Dana Vrajitoru
I310 Multimedia Arts and Technology
Text
Text in Multimedia
- Definition: the medium of delivering information via words to be
read and interpreted by the reader.
- Types of writing systems:
- Logographic - is a single grapheme (anatomic unit of
written language) which represents a word or a morpheme (a meaningful
unit of language).
- Alphabetic - using a set of standardized letters
representing phonemes (smallest contrastive unit in the sound system
of a language).
- Syllabaries - using symbols to represent syllables.
- Ideographic (or pictographic) - a graphic symbol
representing an idea.
History of Text
- Cuneiforms - Sumerian, 4-3k BC.
- Hieroglyphs (using pictures to represent ideas and
objects). Various existing types - Egyptian (~3k BC), Anatolian
(Luwian, ~2k BC), Cretan (~2k BC), Mayan (3rd - 16th century)

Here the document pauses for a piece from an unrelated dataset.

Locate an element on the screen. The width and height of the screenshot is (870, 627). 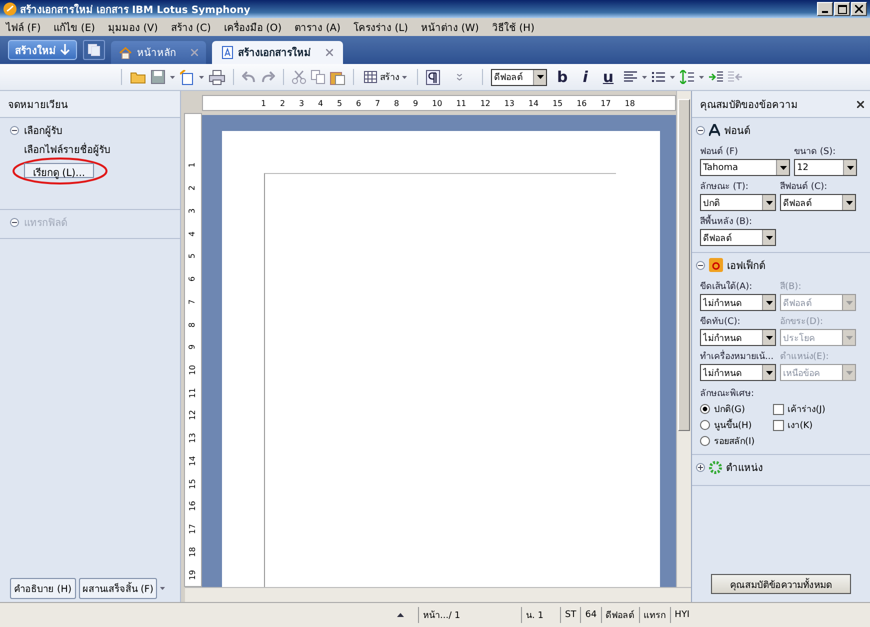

- Alphabets: around 1700 BC, the Semite population in Egypt
developed an alphabet that is believed to be the ancestor of most
modern ones, although it's not itself understood.
Current Writing Types
- Alphabets: Latin, Cyrillic, Arabic, Brahmic, Hebraic, Greek,
other.
- Syllabaries: small scale used in Greece (Mycenaean), Native
American (Cherokee, Cree), African (Vai), China (Yi). Large scale:
Japanese kana (hiragana and katakana)
- Logographic and ideographic: Chinese, Japan (Kanji), Korea
(Hanja).
- Spelling: phonetic alphabet (international). Most languages will
have digraphs (2 letters), trigraphs or even tessergraphs (tsch) to
represent one phonem.
Alphabet distribution in the world
Cree Syllabary
Typeface and Font
- Typeface - family of graphic characters including many sizes and
styles. Example: Arial.
- Font - collection of characters of a single size and style
belonging to a typeface. Example: Arial 14-point bold.
- Size - expressed in points (0.0138 in). A 14-point size means from
the top of capital letter to the bottom of descending letters (like
y).
- Case: uppercase (capitals) and lowercase (small
letters). Case-sensitive: any system that distinguishes between the
uppercase and lowercase.
Font Terminology
- Bitmap font - each glyph is stored as a matrix of pixels. Harder
to scale (need anti-aliasing) or to condense and expand.
- Outline fonts - the glyphs are stored as an outline using vector
graphics (PS, TT).
- Postscript fonts - Type 1 or Type 2 fonts, developed for the
PostScript (printing oriented) language.
- TrueType - developed by Apple & Microsoft, higher degree of
control of how the fonts are displayed.
- Serif - small decorative line added to the font.
sans serif (Arial).
- Monospace font - a font for which all the characters have the same
size. Useful in situations where the alignment is important
(programming code, ASCII art).
Character Encoding
- ASCII - American Standard Code for Information Interchange. It
represents a character as 1 byte (8 bits). This means up to 256
characters. Traditionally 128, extended 256.
- Unicode - Universal Character Set represents each character on 2
bytes (16-bit), extending the range to 65,536 characters which can
include many alphabets and notations.
Hypertext
- Hypermedia - interactive multimedia enhanced with links between
elements that allow the user to browse the project.
- Hypertext - a hypermedia project where the text component
represents an important part.
- For collection of documents containing text beside the
user-defined links, textual information can be processed and indexed.
- This makes the retrieval of individual parts of the collection
easier using a search engine based on keywords.
Indexing
- The documents to be indexed are first separated into words.
- The most common words are removed (as, of, are).
- The remaining words are processes to remove suffixes and prefixes
like s, ing, ly, etc. This turns several words from the same family
into the same thing (work, works, working -> work), called stems.
- The stems are counted in each document and some importance is
decided for each of them.
- An inverted index is generated, storing for each keyword (stem)
the documents (pages) that are related to it.
Search Engine
- The user enters one or more keywords to search for, with or
without Boolean operators (and, or).
- These keywords are processed the same way as described for the
indexing.
- All of the documents/pages related to the processed keywords in
the inverted index are retrieved and classified by relevance.
- Search engines use various techniques to sort among the retrieved
pages. Hits from the user on a page can improve its relevance or links
from a page to another can also make it more important.